Seorang lelaki jangkung berkisar umur dua puluh delapan tahun terlihat sedang melepas celemek dan bersiap meninggalkan kafe tempat ia bekerja.
"Pulang cepet, Vid ?" Tanya salah seorang rekannya.
"Iya. Ada yang urgent." Ucapnya sambil melepas name tag kecil yang tersemat di bajunya kemudian memasukkannya ke saku baju. "Duluan ya."
"Yoi ati-ati."
Lelaki tadi telah sampai di depan sebuah rumah sakit. Ia berjalan tergesa memasuki rumah sakit itu.. Mimik wajahnya menyiratkan rasa khawatir.
"Bibi.... Bagaimana keadaan bibi, paman ?" tanya lelaki jangkung itu ketika sampai di sebuah ruang rawat. Di sana ada seorang lelaki paruh baya dengan beberapa uban menghiasi rambutnya sedang berdiri menatap David.
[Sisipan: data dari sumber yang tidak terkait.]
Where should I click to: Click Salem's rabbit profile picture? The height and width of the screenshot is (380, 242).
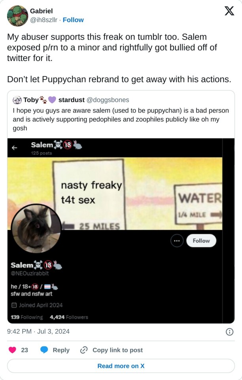tap(36, 228)
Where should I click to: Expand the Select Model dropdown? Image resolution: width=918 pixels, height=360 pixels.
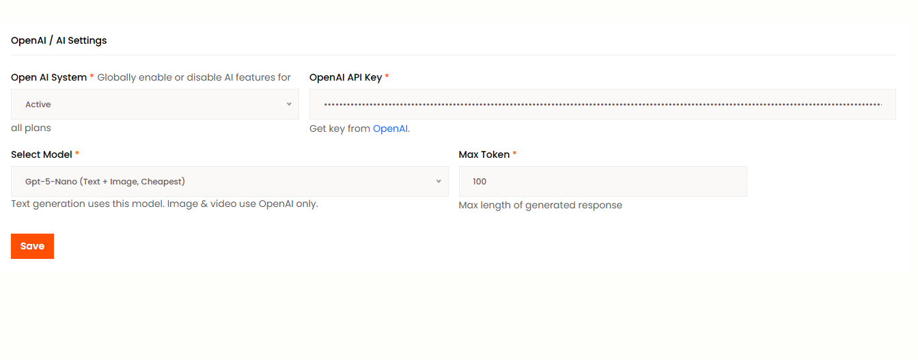230,182
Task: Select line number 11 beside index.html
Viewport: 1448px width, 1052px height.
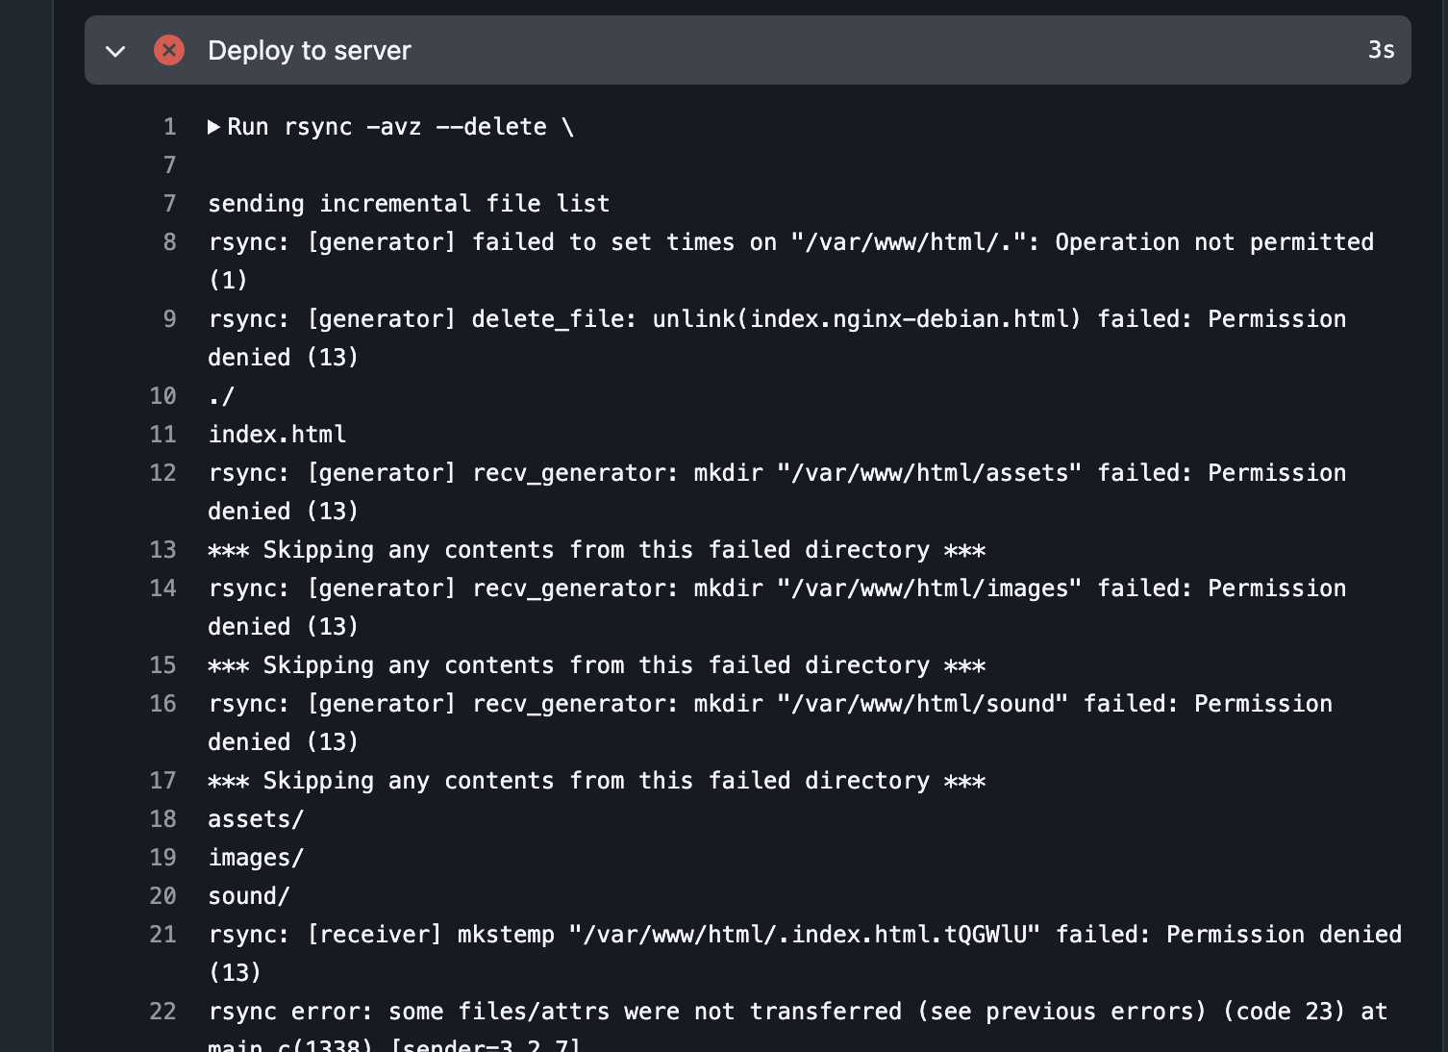Action: 163,435
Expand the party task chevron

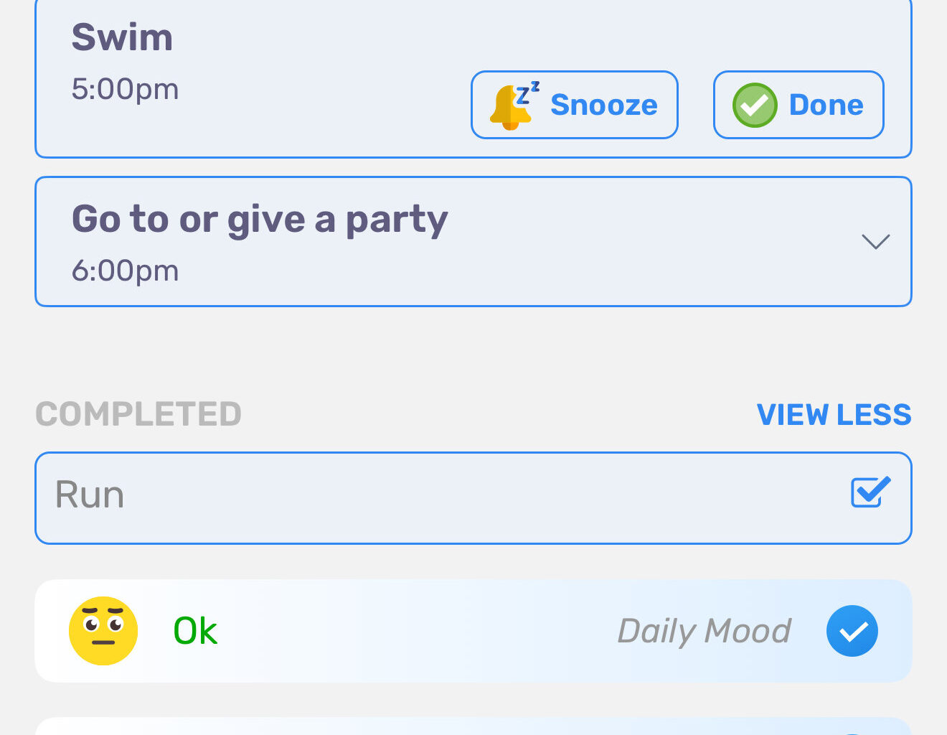tap(875, 241)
Di sampingnya, seorang perempuan paruh baya tergeletak tak berdaya dengan infus dan alat bantu pernapasan di tubuhnya.
"Kamu sebaiknya pergi...." ucap seorang lelaki paruh baya dengan ekspresi yang gundah.
"Tapi paman... Apa salah saya ?" tanya pemuda jangkung di depannya dengan terkejut.
"Kami tidak bisa terus-menerus menampungmu jika kamu masih saja belum punya pekerjaan tetap. Kamu tahu kan, kalau saya pun punya tanggungan yang banyak. Sedangkan kamu juga tidak cukup membantu kami." kata sosok lelaki paruh baya yang berhasil membuat pemuda itu merasa terhantam.
"Saya mohon paman, jangan usir saya. Saya berjanji akan membantu paman melunasi hutang, merawat Thomas dan Tommy. Saya akan mendapat pekerjaan yang tetap, paman." ucap pemuda itu memohon.
"Sudah, David. Saya mohon kamu tinggalkan kami saja. Kamu bisa cari tempat tinggal bulanan. Itu bahkan bisa meringankan kamu tanpa harus membantu kami." ucap lelaki itu dengan nada memohon dan frustasi.
Pemuda yang dipanggil David tersebut masih berdiri mematung. Ia tak percaya jika pamannya berbicara seperti itu. Tidak ada masalah apapun selama ini yang terjadi. Tapi mengapa, mengapa pamannya berlaku seperti itu. Ia merasa hidupnya tak berarti lagi. Ia sebatangkara, bahkan paman yang selama ini ia tumpangi pun menyuruhnya pergi.
Pamannya tak menunjukkan tanda-tanda untuk menarik kembali kata-katanya. David pun pasrah dan meninggalkan kamar rawat dengan perasaan yang hancur. Sedangkan si paman hanya menatap kepergian David.
David berjalan mengikuti langkah kakinya. Pikirannya melayang jauh. Riuh ramai suara di sekitarnya pun bagai tak terdengar lagi. Hujan yang sejak beberapa detik lalu mengguyur tubuhnya pun tak ia pedulikan.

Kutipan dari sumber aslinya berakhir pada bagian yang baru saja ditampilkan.